--- TEXTAUSZUG ---
Storytelling im Private Banking, Teil 2 „Es geht um Smart Selling statt Hard Selling“

Storytelling-Experte Veit Etzold

Storytelling-Experte Veit Etzold Foto: Veit Etzold

In Teil 1 dieser Reihe haben wir gelernt, dass die ersten Storys von unseren Vorfahren am Lagerfeuer erzählt wurden. Diese Storys waren Best-Practices-Fälle des Überlebens; die Menschen haben sich dabei gegenseitig erzählt, wie sie in einer feindlichen Welt überleben können.

Das führte dazu, dass unser Gehirn Storys als wichtigste Informationsquelle ansieht – bis heute. Schließlich haben wir durch die Hinweise in Storys in einer feindlichen Welt überlebt. Und unser Gehirn hat sich – das haben Hirnforscher herausgefunden – seit rund 70.000 Jahren nicht verändert.

Rein ins Story-Geschehen

Gehen wir nicht 70.000, sondern nur 20.000 Jahre zurück in die Vergangenheit und hören uns eine dieser Geschichten von einem unserer Vorfahren an:

Ich, der Held der Geschichte, ging durch einen dunklen Wald. Ich wollte eines der Mammuts erlegen, die normalerweise jenseits der Lichtung in einer Herde grasen.

Das ist der Beginn der Geschichte. Die Situation.

Doch dann hörte ich plötzlich das Knurren des Säbelzahntigers hinter mir.

--- AUFGABE 1 ---
Gib den Abschnitt des Textauszugs zum Storytelling wieder, beginnend mit „Rein ins Story-Geschehen“ und weiter bis einschließlich „einer Herde grasen.“, und tausche dabei „Mammuts“ gegen „Wisente“ aus.
Der Textauszug und die Datensätze stammen aus verschiedenen Quellen.

--- DATENSÄTZE ---
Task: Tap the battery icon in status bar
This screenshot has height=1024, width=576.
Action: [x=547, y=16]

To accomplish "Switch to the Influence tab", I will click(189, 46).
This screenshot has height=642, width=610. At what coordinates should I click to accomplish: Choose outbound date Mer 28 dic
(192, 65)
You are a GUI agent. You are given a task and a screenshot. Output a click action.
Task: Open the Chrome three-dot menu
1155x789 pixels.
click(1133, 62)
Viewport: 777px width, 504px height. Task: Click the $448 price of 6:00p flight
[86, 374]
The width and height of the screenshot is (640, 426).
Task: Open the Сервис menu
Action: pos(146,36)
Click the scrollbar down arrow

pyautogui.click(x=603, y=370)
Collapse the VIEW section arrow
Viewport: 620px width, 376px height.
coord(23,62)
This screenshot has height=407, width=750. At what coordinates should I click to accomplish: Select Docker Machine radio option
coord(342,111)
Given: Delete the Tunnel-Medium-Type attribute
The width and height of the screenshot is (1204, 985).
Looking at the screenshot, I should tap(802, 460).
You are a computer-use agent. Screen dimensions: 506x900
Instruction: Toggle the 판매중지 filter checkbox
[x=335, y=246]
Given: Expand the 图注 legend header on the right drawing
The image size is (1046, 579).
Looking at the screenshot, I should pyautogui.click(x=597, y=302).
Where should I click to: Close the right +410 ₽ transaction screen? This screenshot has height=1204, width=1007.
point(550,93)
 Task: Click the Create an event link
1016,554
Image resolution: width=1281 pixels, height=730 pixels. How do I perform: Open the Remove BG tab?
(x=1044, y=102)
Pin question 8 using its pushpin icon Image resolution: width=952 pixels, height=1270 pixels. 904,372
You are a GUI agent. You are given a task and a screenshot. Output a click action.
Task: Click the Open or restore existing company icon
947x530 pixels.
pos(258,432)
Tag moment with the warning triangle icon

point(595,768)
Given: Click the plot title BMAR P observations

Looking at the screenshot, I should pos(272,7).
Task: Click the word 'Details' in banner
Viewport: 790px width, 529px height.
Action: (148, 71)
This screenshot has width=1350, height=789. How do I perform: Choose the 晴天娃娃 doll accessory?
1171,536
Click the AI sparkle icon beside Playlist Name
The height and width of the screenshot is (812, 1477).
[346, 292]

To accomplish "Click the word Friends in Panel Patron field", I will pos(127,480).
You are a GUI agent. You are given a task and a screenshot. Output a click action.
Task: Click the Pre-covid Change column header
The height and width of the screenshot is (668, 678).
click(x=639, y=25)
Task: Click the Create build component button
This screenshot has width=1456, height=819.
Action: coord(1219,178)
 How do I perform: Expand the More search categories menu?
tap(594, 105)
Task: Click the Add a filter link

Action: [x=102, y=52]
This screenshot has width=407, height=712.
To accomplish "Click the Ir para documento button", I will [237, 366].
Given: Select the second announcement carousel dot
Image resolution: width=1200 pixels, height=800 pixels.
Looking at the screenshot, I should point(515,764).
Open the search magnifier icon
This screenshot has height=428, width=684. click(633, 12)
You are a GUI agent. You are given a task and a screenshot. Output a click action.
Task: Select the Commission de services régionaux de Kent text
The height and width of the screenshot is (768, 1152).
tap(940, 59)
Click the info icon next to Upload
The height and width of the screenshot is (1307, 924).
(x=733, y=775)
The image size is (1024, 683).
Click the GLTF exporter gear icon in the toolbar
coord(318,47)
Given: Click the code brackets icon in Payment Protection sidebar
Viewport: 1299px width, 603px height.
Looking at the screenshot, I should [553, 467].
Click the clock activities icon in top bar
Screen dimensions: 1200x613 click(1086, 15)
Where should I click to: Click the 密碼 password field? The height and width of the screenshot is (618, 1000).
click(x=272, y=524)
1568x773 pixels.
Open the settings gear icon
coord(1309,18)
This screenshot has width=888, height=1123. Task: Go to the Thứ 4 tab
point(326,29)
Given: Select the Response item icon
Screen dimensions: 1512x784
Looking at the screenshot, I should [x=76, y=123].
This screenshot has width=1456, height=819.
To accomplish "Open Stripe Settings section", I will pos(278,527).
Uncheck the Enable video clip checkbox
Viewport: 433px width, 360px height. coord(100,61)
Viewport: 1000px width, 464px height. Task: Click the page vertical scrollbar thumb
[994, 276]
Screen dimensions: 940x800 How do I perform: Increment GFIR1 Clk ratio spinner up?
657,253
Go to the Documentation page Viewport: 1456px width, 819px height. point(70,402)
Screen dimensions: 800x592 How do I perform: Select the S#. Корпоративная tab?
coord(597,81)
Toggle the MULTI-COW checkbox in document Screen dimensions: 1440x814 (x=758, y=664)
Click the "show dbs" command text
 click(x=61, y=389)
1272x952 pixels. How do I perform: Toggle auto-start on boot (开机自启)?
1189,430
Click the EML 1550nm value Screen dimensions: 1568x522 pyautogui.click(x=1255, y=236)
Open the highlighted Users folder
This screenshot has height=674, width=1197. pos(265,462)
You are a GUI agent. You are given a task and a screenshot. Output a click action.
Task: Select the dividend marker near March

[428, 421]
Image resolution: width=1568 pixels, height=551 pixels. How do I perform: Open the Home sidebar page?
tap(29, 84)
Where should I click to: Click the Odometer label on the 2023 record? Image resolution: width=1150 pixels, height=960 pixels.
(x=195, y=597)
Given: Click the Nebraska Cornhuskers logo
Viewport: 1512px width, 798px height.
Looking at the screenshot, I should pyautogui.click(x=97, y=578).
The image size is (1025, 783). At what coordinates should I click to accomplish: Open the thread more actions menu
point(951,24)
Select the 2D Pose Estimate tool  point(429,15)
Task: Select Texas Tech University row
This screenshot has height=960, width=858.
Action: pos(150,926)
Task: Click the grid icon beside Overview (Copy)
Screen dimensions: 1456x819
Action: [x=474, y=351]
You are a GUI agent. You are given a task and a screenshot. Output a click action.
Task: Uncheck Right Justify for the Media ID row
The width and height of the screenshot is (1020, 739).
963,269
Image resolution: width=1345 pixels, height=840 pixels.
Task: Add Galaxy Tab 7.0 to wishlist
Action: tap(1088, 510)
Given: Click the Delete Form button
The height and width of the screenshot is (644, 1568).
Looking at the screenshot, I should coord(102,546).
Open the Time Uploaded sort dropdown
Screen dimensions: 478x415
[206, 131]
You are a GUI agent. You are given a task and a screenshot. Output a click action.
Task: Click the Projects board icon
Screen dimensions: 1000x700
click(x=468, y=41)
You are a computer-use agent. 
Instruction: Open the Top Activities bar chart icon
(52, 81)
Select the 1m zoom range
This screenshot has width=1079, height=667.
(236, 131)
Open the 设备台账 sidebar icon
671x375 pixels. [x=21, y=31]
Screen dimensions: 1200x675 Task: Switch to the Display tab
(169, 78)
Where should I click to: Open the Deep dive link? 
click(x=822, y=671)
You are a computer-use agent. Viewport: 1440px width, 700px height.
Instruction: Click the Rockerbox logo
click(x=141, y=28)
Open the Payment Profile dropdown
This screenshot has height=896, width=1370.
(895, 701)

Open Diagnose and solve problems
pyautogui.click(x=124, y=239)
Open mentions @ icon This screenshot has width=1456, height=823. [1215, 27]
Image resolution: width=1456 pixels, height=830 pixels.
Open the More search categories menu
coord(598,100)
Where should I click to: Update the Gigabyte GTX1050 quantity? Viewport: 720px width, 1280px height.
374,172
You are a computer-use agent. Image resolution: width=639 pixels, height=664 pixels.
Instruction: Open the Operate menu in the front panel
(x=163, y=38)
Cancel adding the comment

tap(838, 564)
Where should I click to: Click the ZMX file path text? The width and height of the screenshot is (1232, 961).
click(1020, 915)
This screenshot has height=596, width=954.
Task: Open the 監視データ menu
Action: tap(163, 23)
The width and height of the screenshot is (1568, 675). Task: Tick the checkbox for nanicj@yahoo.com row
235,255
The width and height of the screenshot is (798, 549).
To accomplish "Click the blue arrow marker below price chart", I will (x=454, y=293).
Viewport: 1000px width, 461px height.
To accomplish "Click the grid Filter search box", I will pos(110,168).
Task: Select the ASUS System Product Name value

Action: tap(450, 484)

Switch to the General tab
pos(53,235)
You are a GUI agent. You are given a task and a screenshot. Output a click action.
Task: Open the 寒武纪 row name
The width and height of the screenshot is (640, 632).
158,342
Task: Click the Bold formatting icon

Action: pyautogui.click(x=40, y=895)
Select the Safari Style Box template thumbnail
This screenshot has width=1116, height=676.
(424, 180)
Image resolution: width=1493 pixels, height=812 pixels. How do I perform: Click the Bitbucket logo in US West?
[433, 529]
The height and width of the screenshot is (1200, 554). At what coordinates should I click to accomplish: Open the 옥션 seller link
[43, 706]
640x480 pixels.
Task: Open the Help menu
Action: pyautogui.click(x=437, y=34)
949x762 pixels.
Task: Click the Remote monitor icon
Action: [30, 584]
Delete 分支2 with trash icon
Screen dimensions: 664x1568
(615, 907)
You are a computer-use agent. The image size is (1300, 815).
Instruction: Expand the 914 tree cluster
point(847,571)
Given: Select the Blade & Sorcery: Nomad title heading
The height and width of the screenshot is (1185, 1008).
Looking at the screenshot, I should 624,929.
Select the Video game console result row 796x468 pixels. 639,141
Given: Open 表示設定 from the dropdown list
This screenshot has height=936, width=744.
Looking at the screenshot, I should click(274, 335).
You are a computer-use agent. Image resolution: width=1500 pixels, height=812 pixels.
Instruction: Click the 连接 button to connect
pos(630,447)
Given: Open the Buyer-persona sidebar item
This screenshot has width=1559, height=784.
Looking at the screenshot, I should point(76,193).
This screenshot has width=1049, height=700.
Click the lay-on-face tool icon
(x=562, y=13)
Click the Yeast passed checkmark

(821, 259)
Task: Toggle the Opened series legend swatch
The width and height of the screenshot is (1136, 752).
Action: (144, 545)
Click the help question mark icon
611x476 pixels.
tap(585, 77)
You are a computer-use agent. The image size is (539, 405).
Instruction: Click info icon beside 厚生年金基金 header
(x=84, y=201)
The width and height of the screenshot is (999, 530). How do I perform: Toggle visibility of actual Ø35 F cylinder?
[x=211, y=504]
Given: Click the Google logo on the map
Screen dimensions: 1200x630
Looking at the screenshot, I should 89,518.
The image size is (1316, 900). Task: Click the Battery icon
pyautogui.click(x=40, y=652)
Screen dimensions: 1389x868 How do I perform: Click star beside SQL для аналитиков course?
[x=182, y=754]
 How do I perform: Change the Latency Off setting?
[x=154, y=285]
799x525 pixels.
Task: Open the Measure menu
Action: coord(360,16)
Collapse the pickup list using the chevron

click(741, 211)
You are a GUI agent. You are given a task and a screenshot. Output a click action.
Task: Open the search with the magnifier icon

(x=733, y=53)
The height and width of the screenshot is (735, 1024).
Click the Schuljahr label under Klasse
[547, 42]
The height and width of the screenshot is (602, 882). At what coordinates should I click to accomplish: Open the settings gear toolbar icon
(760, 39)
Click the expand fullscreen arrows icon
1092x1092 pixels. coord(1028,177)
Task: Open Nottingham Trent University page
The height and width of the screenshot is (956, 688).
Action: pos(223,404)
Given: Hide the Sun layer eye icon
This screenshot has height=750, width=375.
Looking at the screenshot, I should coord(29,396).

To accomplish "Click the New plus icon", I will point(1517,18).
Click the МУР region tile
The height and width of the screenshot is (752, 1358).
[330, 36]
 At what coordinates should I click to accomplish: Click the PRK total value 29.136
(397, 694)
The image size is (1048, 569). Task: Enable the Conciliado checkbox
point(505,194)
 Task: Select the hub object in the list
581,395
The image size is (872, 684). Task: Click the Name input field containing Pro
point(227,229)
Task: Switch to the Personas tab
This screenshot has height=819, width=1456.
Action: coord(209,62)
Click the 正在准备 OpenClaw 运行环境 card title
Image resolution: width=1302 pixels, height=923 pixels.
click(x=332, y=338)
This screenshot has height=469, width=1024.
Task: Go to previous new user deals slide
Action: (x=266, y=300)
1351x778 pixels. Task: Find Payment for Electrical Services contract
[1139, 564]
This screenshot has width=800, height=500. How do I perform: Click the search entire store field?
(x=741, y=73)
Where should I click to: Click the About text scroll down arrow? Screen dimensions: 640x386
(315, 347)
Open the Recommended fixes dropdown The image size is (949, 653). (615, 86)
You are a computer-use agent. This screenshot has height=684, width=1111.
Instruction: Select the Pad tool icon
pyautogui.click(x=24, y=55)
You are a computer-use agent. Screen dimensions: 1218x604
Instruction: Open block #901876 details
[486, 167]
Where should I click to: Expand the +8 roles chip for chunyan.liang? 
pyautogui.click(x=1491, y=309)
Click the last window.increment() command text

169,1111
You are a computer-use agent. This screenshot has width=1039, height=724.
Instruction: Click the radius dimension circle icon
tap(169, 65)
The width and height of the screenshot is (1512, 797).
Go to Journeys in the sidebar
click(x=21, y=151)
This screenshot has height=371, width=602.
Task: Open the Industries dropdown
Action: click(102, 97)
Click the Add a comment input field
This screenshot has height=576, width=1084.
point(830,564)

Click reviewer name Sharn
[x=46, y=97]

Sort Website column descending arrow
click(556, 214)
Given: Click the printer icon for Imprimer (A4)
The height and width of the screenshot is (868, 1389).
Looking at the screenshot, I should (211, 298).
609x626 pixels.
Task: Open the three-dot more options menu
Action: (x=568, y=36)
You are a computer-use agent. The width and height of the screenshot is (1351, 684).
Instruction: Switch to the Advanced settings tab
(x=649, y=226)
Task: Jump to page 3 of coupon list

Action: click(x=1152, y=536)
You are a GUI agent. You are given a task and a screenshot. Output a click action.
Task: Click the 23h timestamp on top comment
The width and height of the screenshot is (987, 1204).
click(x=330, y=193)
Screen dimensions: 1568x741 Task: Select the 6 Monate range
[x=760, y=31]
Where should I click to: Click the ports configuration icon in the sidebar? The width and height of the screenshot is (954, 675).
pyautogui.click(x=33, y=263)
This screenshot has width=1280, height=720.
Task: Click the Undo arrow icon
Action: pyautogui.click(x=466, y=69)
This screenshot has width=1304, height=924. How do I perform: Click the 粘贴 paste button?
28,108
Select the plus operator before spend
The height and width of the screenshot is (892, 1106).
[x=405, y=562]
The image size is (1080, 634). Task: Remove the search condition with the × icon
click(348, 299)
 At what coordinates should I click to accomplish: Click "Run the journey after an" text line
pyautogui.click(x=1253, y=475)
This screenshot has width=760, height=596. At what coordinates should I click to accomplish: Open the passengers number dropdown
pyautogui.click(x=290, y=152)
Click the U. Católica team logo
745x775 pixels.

--- AUFGABE 2 ---
Schreibe aus den Datensätzen die Zeilen unverändert ab, beginnend mit der Zeile mit „Given: Click the Google logo on the map“ und weiter bis einschließlich der Zeile mit „[1139, 564]“.

--- MUSTERLÖSUNG 1 ---
Rein ins Story-Geschehen

Gehen wir nicht 70.000, sondern nur 20.000 Jahre zurück in die Vergangenheit und hören uns eine dieser Geschichten von einem unserer Vorfahren an:

Ich, der Held der Geschichte, ging durch einen dunklen Wald. Ich wollte eines der Wisente erlegen, die normalerweise jenseits der Lichtung in einer Herde grasen.

--- MUSTERLÖSUNG 2 ---
Given: Click the Google logo on the map
Screen dimensions: 1200x630
Looking at the screenshot, I should 89,518.
The image size is (1316, 900). Task: Click the Battery icon
pyautogui.click(x=40, y=652)
Screen dimensions: 1389x868 How do I perform: Click star beside SQL для аналитиков course?
[x=182, y=754]
 How do I perform: Change the Latency Off setting?
[x=154, y=285]
799x525 pixels.
Task: Open the Measure menu
Action: coord(360,16)
Collapse the pickup list using the chevron

click(741, 211)
You are a GUI agent. You are given a task and a screenshot. Output a click action.
Task: Open the search with the magnifier icon

(x=733, y=53)
The height and width of the screenshot is (735, 1024).
Click the Schuljahr label under Klasse
[547, 42]
The height and width of the screenshot is (602, 882). At what coordinates should I click to accomplish: Open the settings gear toolbar icon
(760, 39)
Click the expand fullscreen arrows icon
1092x1092 pixels. coord(1028,177)
Task: Open Nottingham Trent University page
The height and width of the screenshot is (956, 688).
Action: pos(223,404)
Given: Hide the Sun layer eye icon
This screenshot has height=750, width=375.
Looking at the screenshot, I should coord(29,396).

To accomplish "Click the New plus icon", I will point(1517,18).
Click the МУР region tile
The height and width of the screenshot is (752, 1358).
[330, 36]
 At what coordinates should I click to accomplish: Click the PRK total value 29.136
(397, 694)
The image size is (1048, 569). Task: Enable the Conciliado checkbox
point(505,194)
 Task: Select the hub object in the list
581,395
The image size is (872, 684). Task: Click the Name input field containing Pro
point(227,229)
Task: Switch to the Personas tab
This screenshot has height=819, width=1456.
Action: coord(209,62)
Click the 正在准备 OpenClaw 运行环境 card title
Image resolution: width=1302 pixels, height=923 pixels.
click(x=332, y=338)
This screenshot has height=469, width=1024.
Task: Go to previous new user deals slide
Action: (x=266, y=300)
1351x778 pixels. Task: Find Payment for Electrical Services contract
[1139, 564]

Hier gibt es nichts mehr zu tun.